Fannie Mae (FNM): Reiterates 3 STARS (hold), and Freddie Mac (FRE): Reiterates 2 STARS (avoid)
Analyst: Erik Eisenstein
Federal Reserve Chairman Greenspan testified before the Senate on Fannie Mae and Freddie Mac's economic role. S&P already viewed Chairman Greenspan as a critic. S&P doesn't think a workable consensus exists to reduce Fannie and Freddie's implicit subsidy, though a stronger one exists for tighter regulation, possibly with the power to raise capital requirements. As such, it's a slight positive for the companies, in S&P's view, that he chose not to focus on the ongoing Freddie Mac controversy, which S&P would see as a call for immediate action, and instead focused on the less politically viable subsidy issue.
Home Depot (HD): Maintains 4 STARS (accumulate)
Analyst: Yogeesh Wagle
Home Depot posted January-quarter earnings per share of 42 cents, vs. 30 cents, which is 3 cents above S&P's estimate. Sales rose 14.5%, driven by 7.6% same-store sales growth on higher average ticket and customer transactions. S&P is raising the fiscal 2005 (Jan.) earnings per share estimate to $2.16, from $2.11. S&P believes the shares are undervalued at 16 times S&P's fiscal 2005 estimate, below the S&P 500 as well as other segment-leading peers. S&P thinks the company has struck a better balance between expansion and improving productivity in its existing stores. Based on S&P's
discounted cash-flow-analysis derived intrinsic value, S&P's 12-month target price is $41, or 19 times S&P's fiscal 2005 estimate.
Host Marriott (HMT): Downgrades to 1 STAR (sell) from 3 STARS (hold)
Analyst: Roger Mathis
Host Marriott posted a fourth-quarter loss of 7 cents, vs. a 19 cents loss, beating S&P's 11 cents loss estimate. Results were boosted by a $212 million insurance settlement for the World Trade Center property loss.
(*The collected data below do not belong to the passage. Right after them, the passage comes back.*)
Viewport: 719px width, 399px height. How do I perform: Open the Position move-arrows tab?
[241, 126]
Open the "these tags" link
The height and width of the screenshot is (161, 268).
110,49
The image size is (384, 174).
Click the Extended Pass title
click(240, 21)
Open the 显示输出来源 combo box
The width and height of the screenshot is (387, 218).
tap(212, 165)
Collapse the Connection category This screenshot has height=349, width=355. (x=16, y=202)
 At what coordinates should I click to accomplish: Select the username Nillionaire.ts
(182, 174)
Revenue per available room fell 1%, contrary to industry trends. S&P expects Host Marriott to underperform peers in 2004 and remain in violation of debt covenants for the full year. As a result, S&P sees no reinstatement of common dividends and S&P sees the possible suspension of preferred dividends. Shares have recently risen to pre-Sept. 11 prices, a level S&P thinks is unjustified. S&P's 12-month target price drops to $9, from $12.
Photronics (PLAB): Downgrades to 3 STARS (hold) from 4 STARS (accumulate)
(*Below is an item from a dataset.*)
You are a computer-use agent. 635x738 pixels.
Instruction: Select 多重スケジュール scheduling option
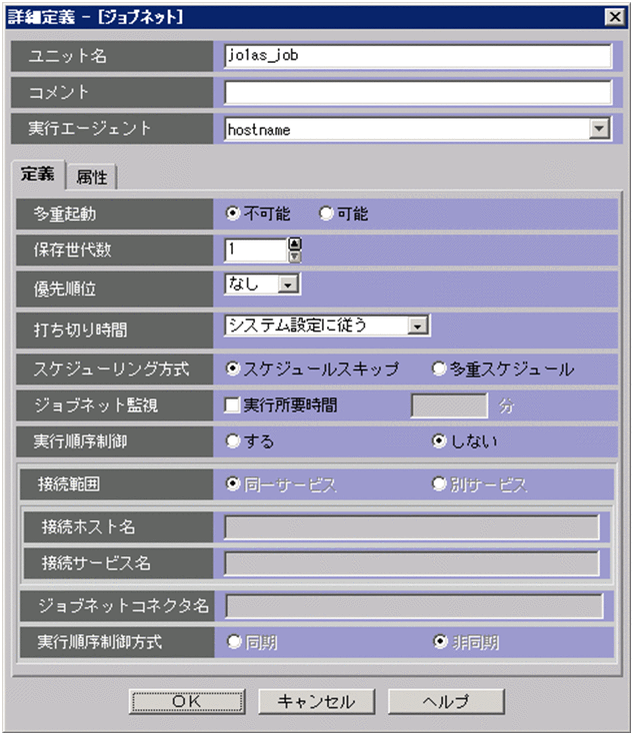[x=438, y=369]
Analyst: Richard Tortoriello
Photronics announced that its CEO, Dan Del Rosario, is resigning to pursue personal interests. Del Rosario is also stepping down from his position as a director. Deno Macricostas, the company's chairman, is assuming the role of CEO until a successor is found. S&P believes Photronics has been executing well and notes that the shares, at 1.7 times sales, are below their historical average of 2.3 times sales. However, given the uncertainty stemming from the CEO's resignation, S&P is downgrading its opinion to hold. S&P is lowering the target price to $24, from $30, reflecting a multiple of 2.0 times sales.
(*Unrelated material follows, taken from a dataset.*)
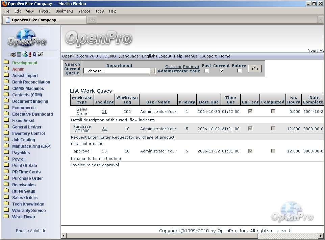The image size is (325, 240).
Task: Tick the Future checkbox
Action: point(239,71)
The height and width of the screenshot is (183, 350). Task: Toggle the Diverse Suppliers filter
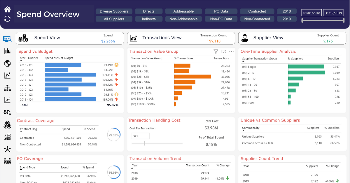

Triad Hospitals (TRI): Maintains 5 STARS (buy)
Analyst: Frank Connelly
Triad posted fourth-quarter operating earnings per share of 49 cents, vs. a year-ago's 47 cents, a penny ahead of S&P's forecast. Fourth-quarter sales of $1.05 billion were $30 million ahead of S&P's estimate, and up 14% year to year, on an 8.2% volume gain, and contributions from acquisitions. Well-controlled labor costs partially offset higher operating expenses from acquired facilities and an increase in bad debt expense. S&P still sees 2004 operating earnings per share at $2.34, and continues to expect double-digit earnings per share gains for Triad over the long term. S&P's $41 12-month target price assumes that the shares trade at 18 times S&P's 2004 earnings per share estimate.